To move beyond hand-wavy claims, we:
- Implemented thread-based and process-based ingestion pipelines.
- Used a real CPU-bound embedding model instead of a synthetic workload.
- Measured wall-clock time, docs/sec, and CPU usage with
psutil. - Captured results into CSV and plotted them with
matplotlib. - Tested across Python 3.13, 3.14, and 3.14t (free-threaded) on a clean GCP instance.
- Wrapped everything in a single Docker image you can run yourself.
The full benchmark code, raw results CSV, and plotting scripts are open source:
github.com/xadnavyaai/NavyaAIBlogs/rag-pipelines-waste-cpu-modern-python
This setup is intentionally small enough to read in one sitting, but realistic enough to reflect how production RAG ingestion actually behaves.
Why We Care at NavyaAI
At NavyaAI, we build agentic and RAG-based systems that must be:
- Efficient
- Observable
- Economically sustainable
We care less about theoretical benchmarks and more about:
What reduces cost and risk in production.
Modern Python finally gives us primitives that make that possible.

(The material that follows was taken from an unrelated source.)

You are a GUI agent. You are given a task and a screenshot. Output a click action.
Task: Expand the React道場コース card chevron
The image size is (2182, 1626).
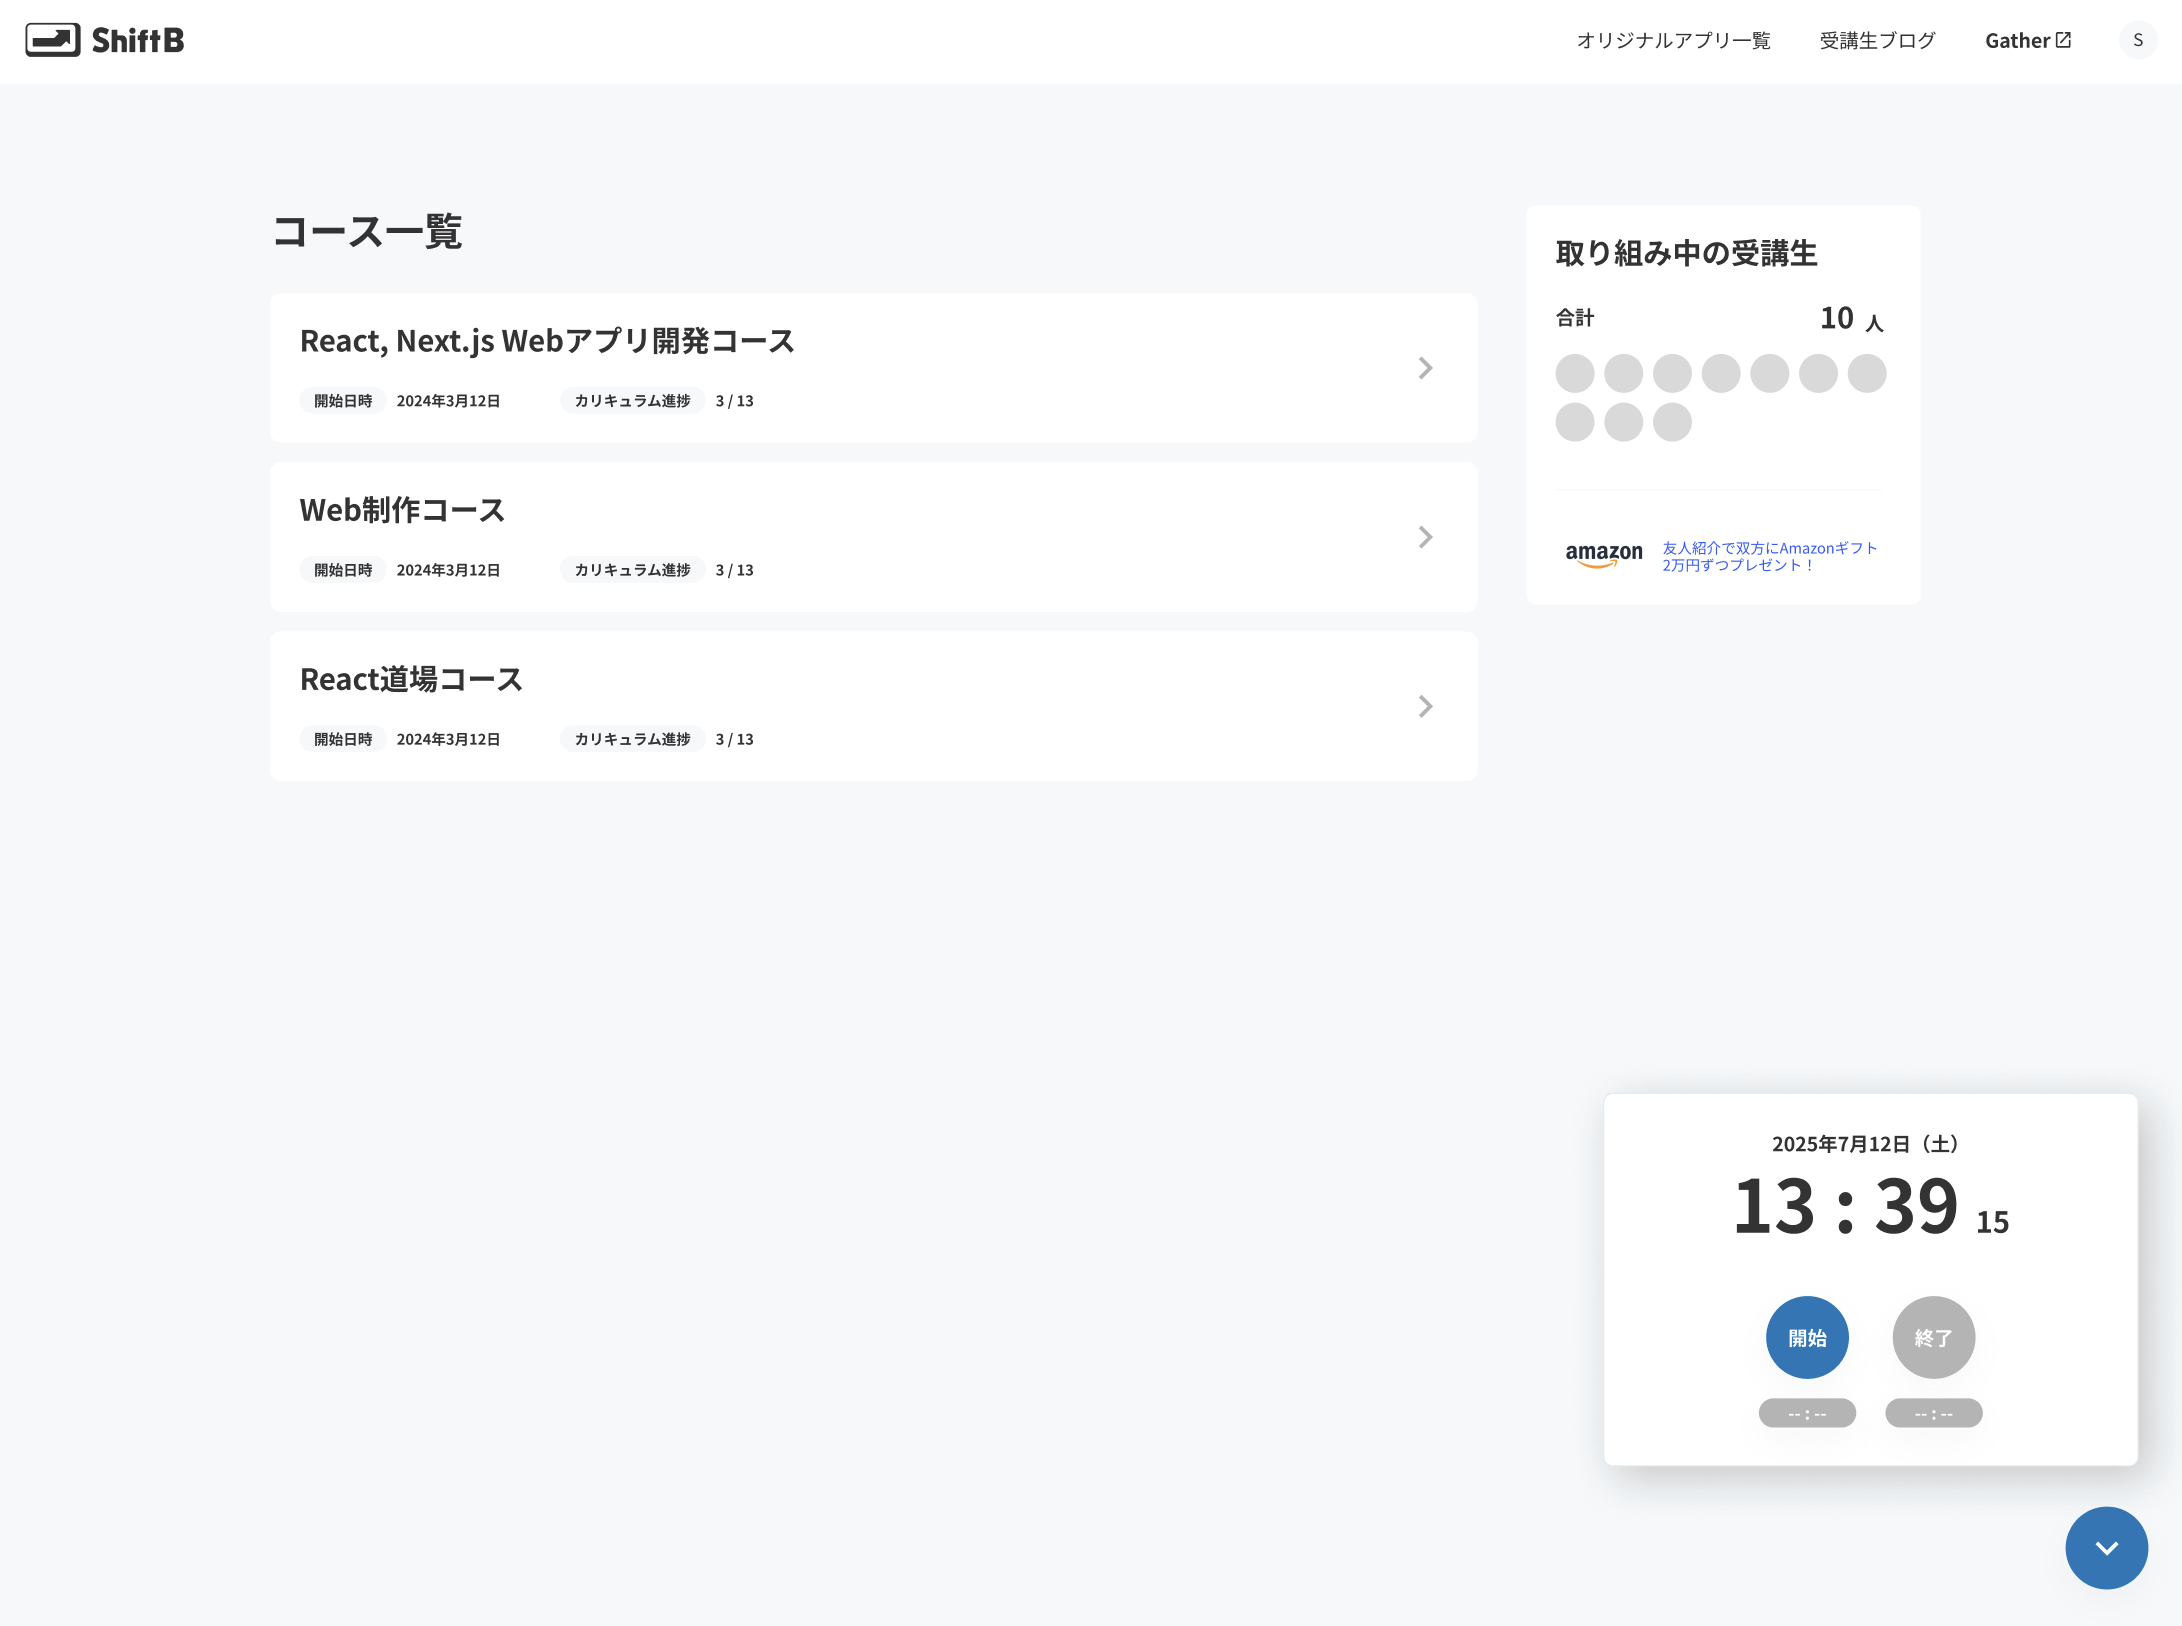click(1425, 706)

And just as importantly, it lets us move performance conversations closer to the code instead of exclusively living in cluster provisioning and autoscaling YAML.
What’s Next
We’re actively exploring:
- Which other ML/AI packages properly release the GIL (and which don’t)
- Thread-based RAG ingestion architectures for production
- Monitoring GIL behavior in real-time (profiling tools)
- When multiprocessing still makes sense (pure-Python workloads, security boundaries)
The key takeaway: your Python version matters less than your package choices.
If you’re building RAG systems and your cloud bill is growing—check if you’re using multiprocessing by default when threads would work.
You can:
- Clone the benchmark repo and run the benchmarks locally or via Docker.
- Swap in your own documents and embedding models.
- Extend the plots to compare against your current production ingestion path.
Then ask a simple question:
If threads can do the work of 7 multiprocessing pods in 5 pods—just by using packages that release the GIL—what does that do to your RAG bill?
The answer isn’t “modern Python.” It’s using the right packages and knowing when the GIL actually matters.